§ SUPPLIED DATA
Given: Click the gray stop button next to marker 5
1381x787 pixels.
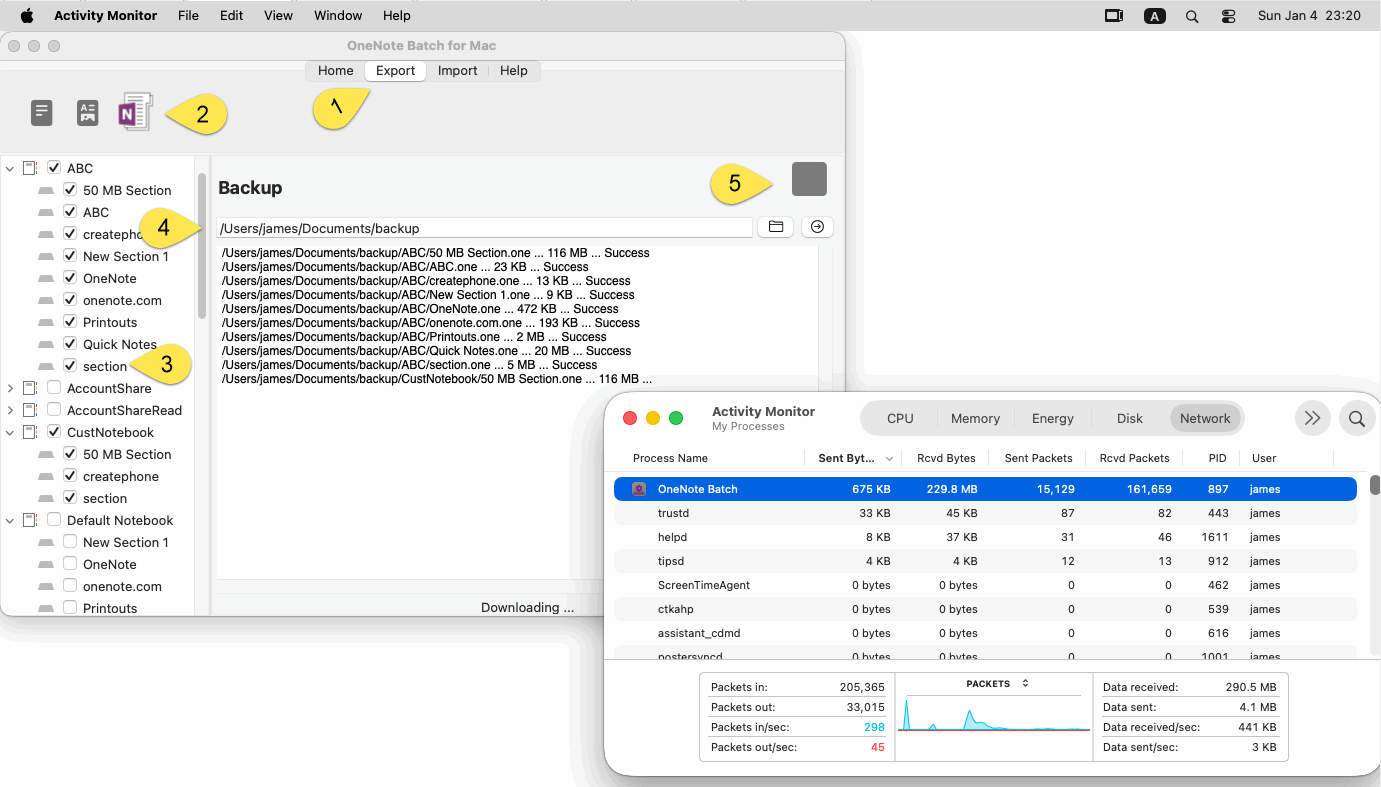Looking at the screenshot, I should pyautogui.click(x=809, y=179).
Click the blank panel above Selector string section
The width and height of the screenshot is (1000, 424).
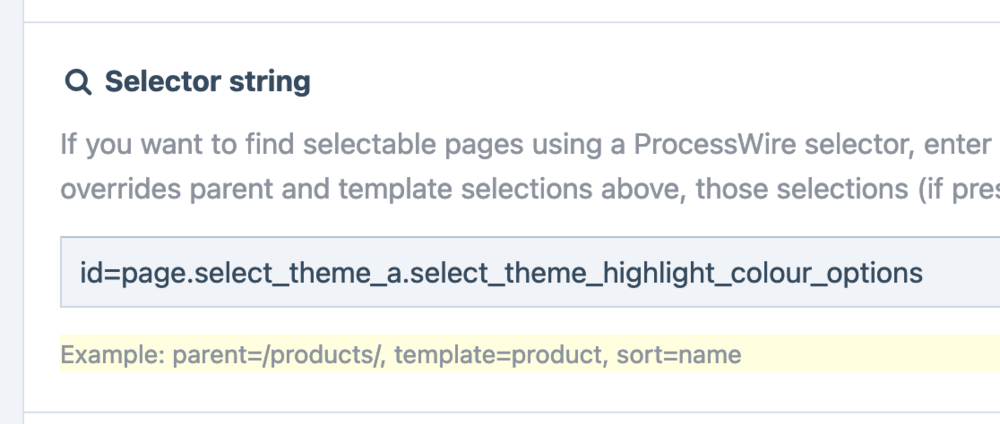click(x=500, y=9)
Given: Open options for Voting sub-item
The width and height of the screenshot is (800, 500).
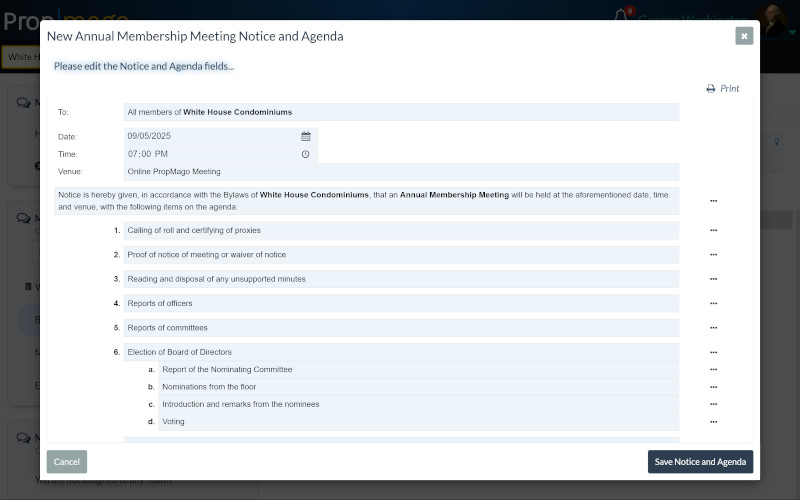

§ STATED TASK
Copy the records verbatim, starting at the line that contains "Given: Open options for Voting sub-item" and continuing through the last line of the records. Leave out the pictures.

§ RESPONSE TO THE EXERCISE
Given: Open options for Voting sub-item
The width and height of the screenshot is (800, 500).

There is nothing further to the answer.